Zacharie is 9 and a half. He should have had this figured out by now. We had an Easter Bunny talk 18 months ago, I know he knows. At least, I think he knows.
“You know. .. Right?,” I asked him trying to subtly reference the Elf in our conversation.
“Know what?,” he asked, as honestly as I’ve ever seen.
I dropped it right then and there. ‘He has to know,’ my mind tells me. ‘He absolutely still believes,’ his words and actions say.
It’s a tough dance, this Santa thing, isn’t it? Do you make a pre-emptive strike when you think they’re old enough? Do you let them figure it out on their own, risking they blurt ‘the secret’ out at the wrong time? Do you allay their worries when kids at school provide spoilers?
How do you tell your kids the truth about Santa?
Do you need to? Eventually it clicks. I mean, the physics, the math, the stories, they eventually just all add up in the mind of a child that sometimes leads to heartbreak that a story they have put faith in their entire life is not real.
In the past, when pointedly asked by our boys we have offered the political non-answer of “Santa is real if you believe he’s real.” The question slides by and they don’t pay it a second thought. Still, I don’t want my nearly 10 yr old to be ridiculed by peers should he stand on the playground and proselytize as to the veracity of the jolly old elf.
So, do I burst the bubble on my own or let him approach me when he’s ready?

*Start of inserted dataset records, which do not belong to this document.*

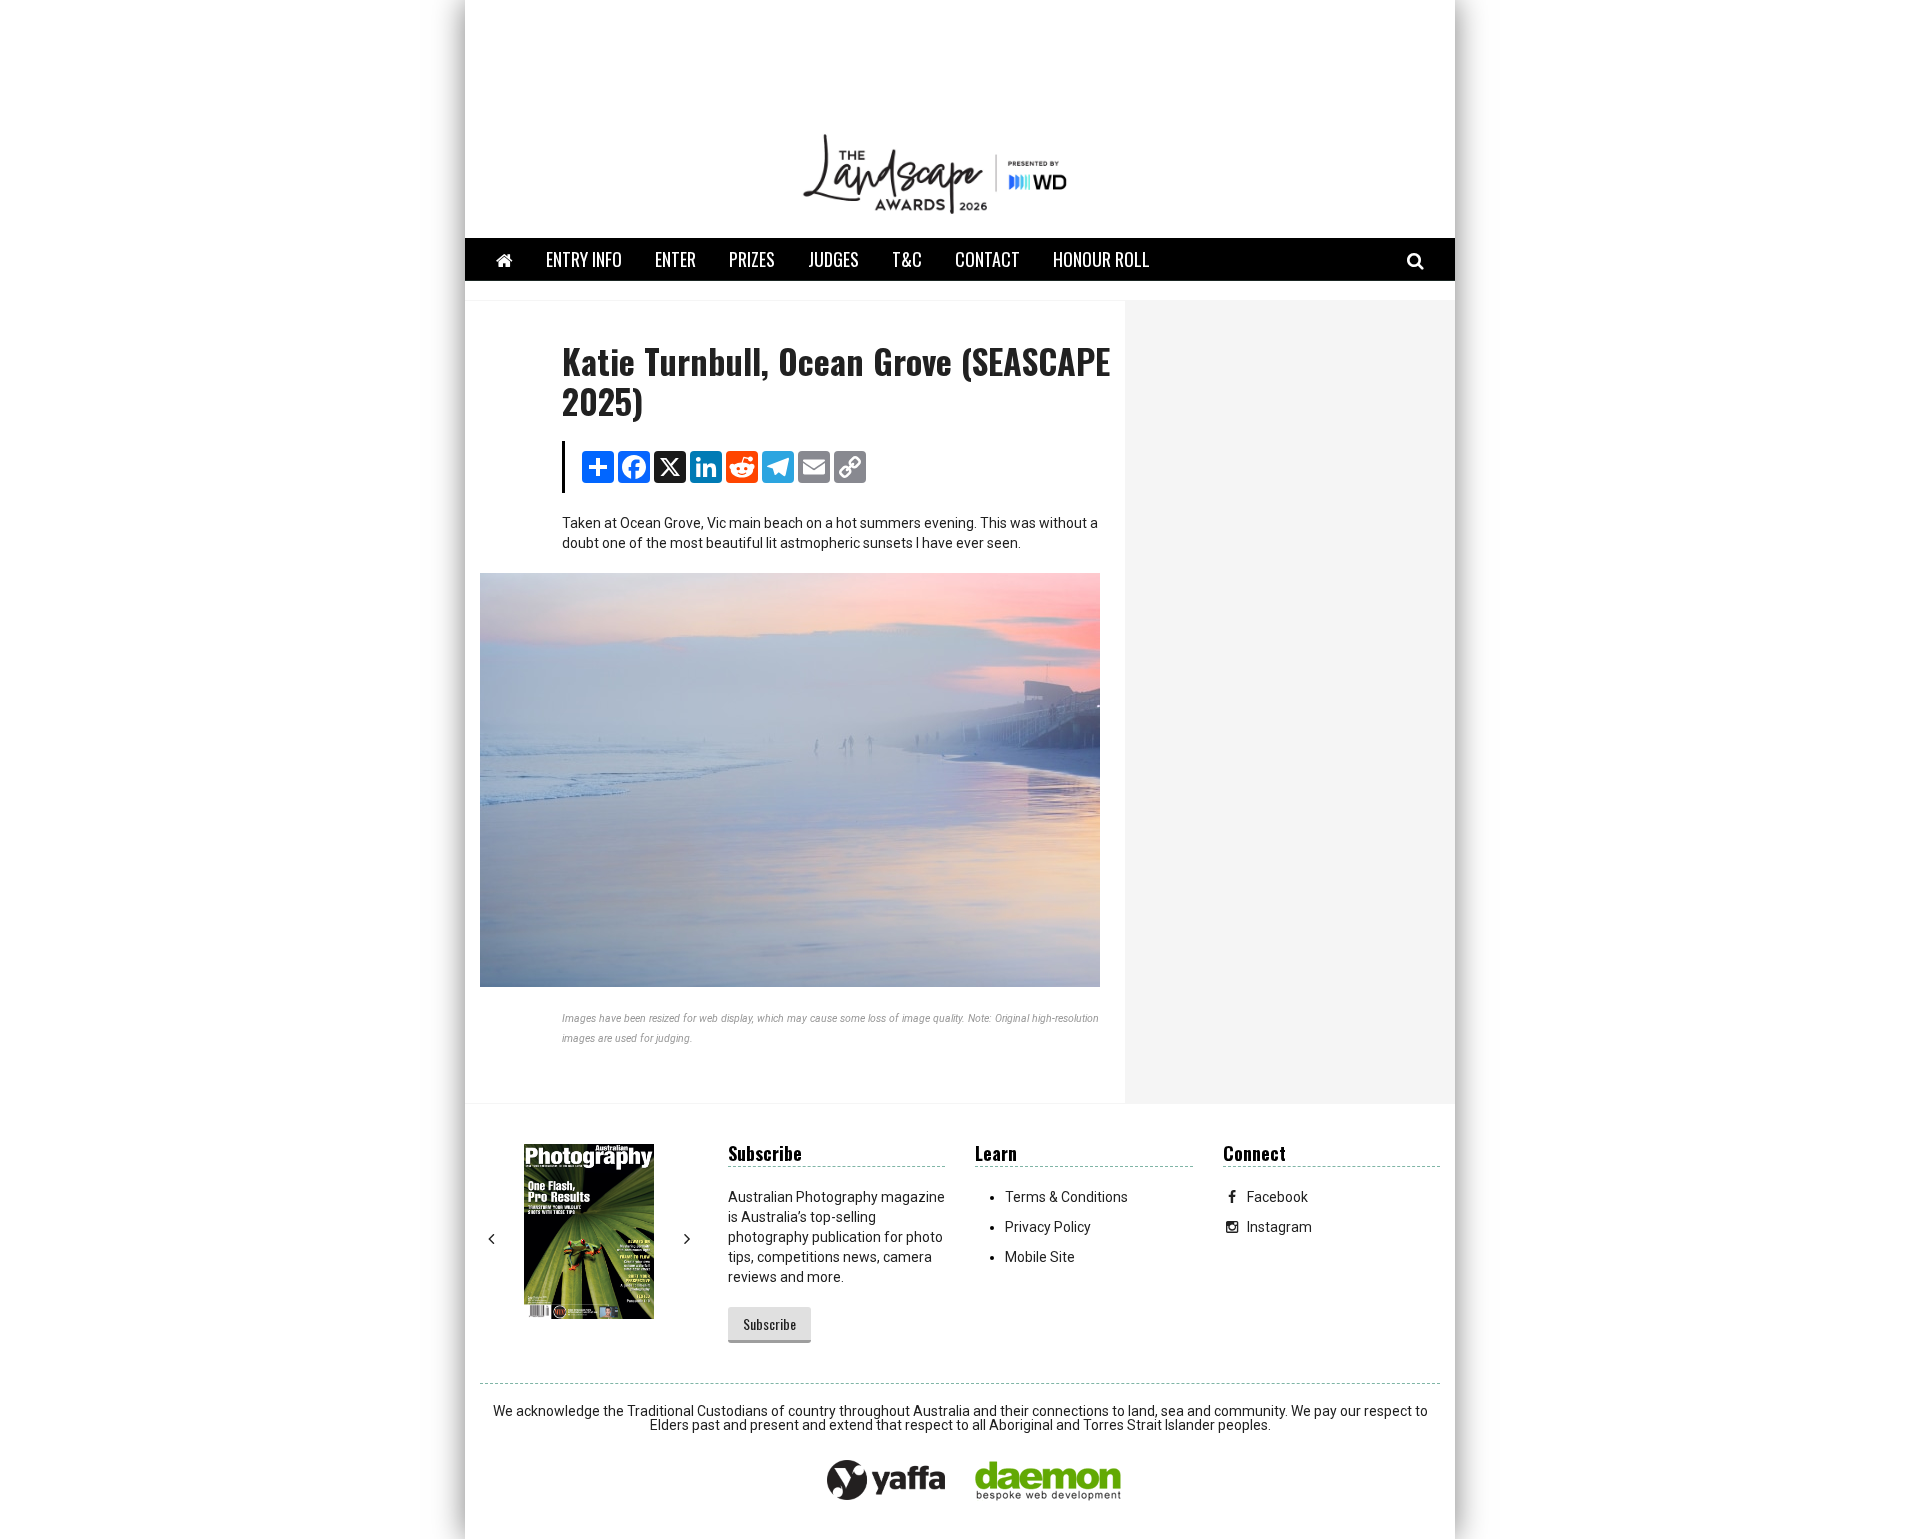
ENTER (675, 259)
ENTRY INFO (584, 259)
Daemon (1048, 1481)
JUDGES (833, 259)
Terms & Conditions (1066, 1197)
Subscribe (769, 1323)
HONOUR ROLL (1101, 259)
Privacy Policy (1048, 1227)
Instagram (1279, 1227)
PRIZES (752, 259)
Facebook (1277, 1197)
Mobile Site (1040, 1257)
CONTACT (987, 259)
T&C (907, 259)
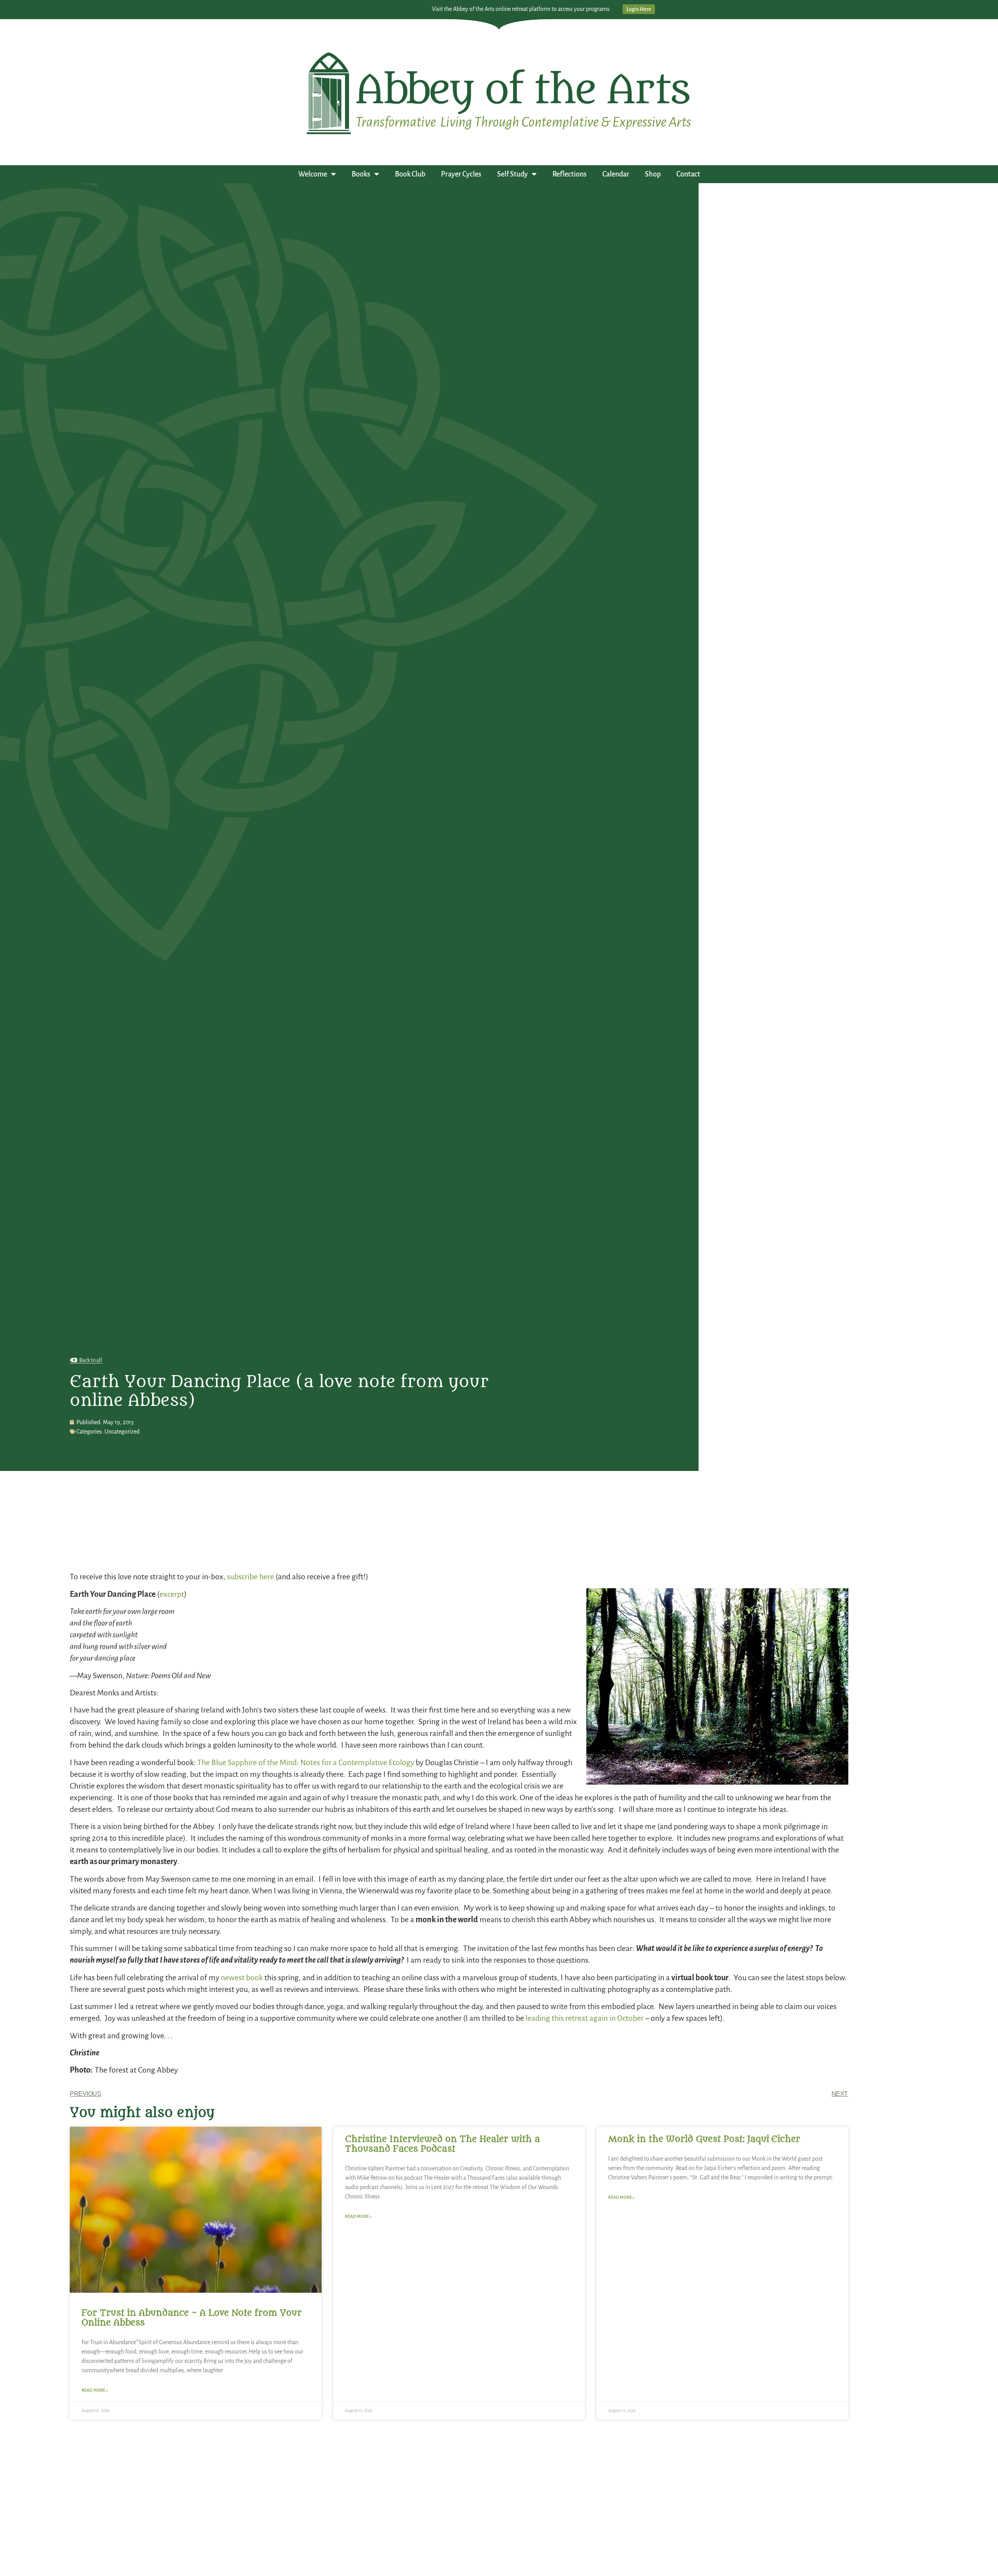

We spend so much time weaving the story, how do you pull the loose thread to unravel it all without crushing them?
There are many letters floating around online people have written their kids upon the occasion of discovering the truth about Santa. All of them very sweet, and well thought out so as to celebrate the spirit of the season and explaining how that spirit lives inside all of us.
It’s really no different than the answer we’ve been giving our kids all along. “If you believe in Santa, he’s real. And that’s all that matters.”